La Southern Copper tiene una negra historia en Perú. Comenzó a explotar una mina a cielo abierto en Toquepala, en 1956, el mayor yacimiento de cobre del país, y construyó una refinería en Ilo en 1960, ambas en el departamento de Moquegua, vecino de Arequipa. En 1976 abrió una segunda mina, más grande aún, Cuajone, en el mismo departamento. Durante años la Southern fue la mayor contribuyente de Perú.

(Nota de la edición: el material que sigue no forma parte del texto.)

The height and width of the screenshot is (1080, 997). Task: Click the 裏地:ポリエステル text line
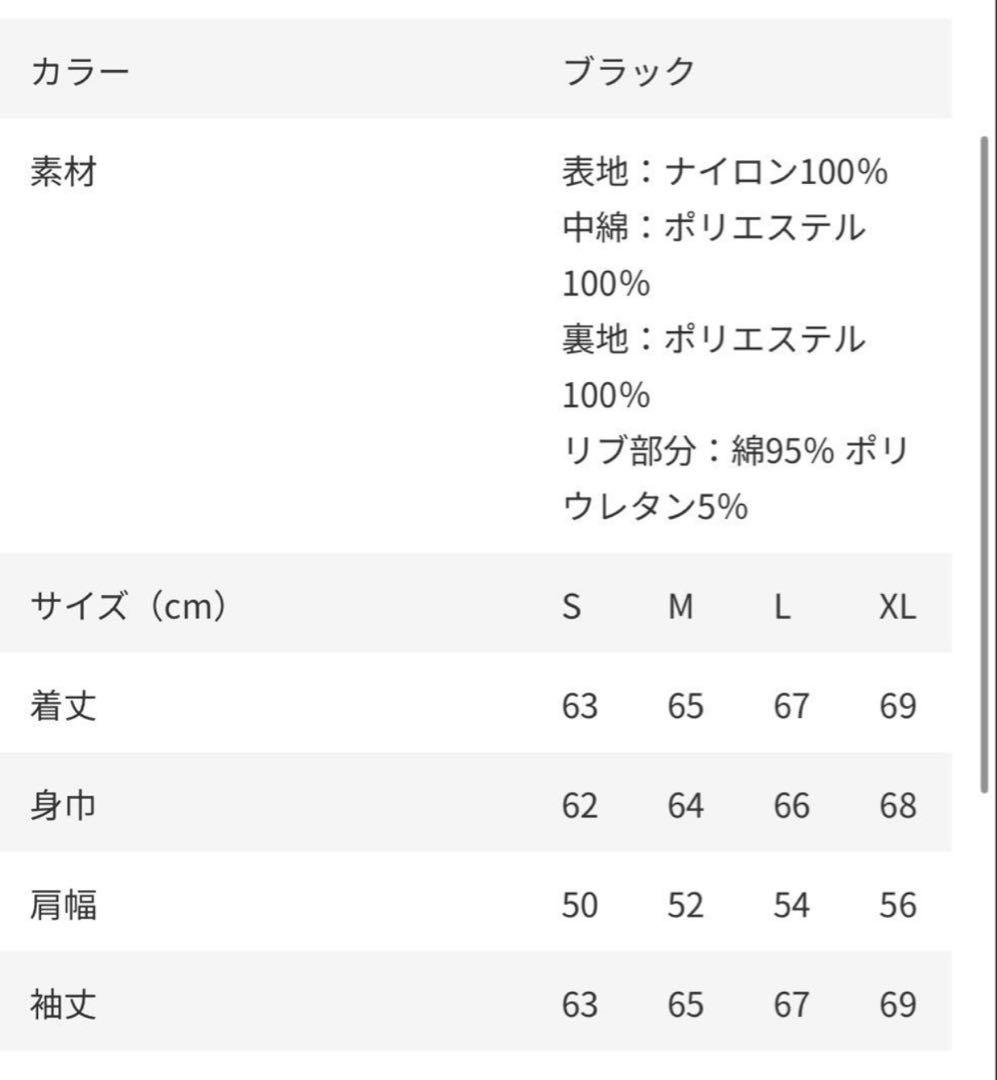coord(713,341)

Un reciente informe del diario conservador El Comercio, ferviente partidario de la minería, reconoce que en la región sur todavía muchas personas tienen vivos recuerdos de las enormes nubes negras que emanaban de la refinería, lo que ha afectado la imagen y credibilidad de la empresa. Cuando Southern empezó sus operaciones en los años 50 contaminó severamente la costa, producto de sus procesos de fundición y la creación de relaves (El Comercio, 12 de abril de 2015).
Vale destacar que la región sur tiene un importante valor estratégico, ya que concentra importantes corredores de la Iniciativa para la Integración de la Infraestructura Regional Sudamericana (Iirsa), en particular los ejes interoceánico central y Perú-Brasil-Bolivia, donde tres importantes puertos (Ilo, Marcona y Matarani) ofrecen una rápida salida, a través de la carretera Interoceánica, a la producción agropecuaria e industrial brasileña con destino asiático.


Los trabajos de exploración para la nueva mina Tía María comenzaron en 1994, y en 2007 la Southern (ya en manos del Grupo México) anunció su plan de inversiones. La población desde un principio rechazó el emprendimiento, que supone inversiones de unos mil 400 millones de dólares en la primera fase, pues asume que la minera usará el agua que se utiliza para la agricultura. Desde 2010 la oposición se fue convirtiendo en movimiento permanente.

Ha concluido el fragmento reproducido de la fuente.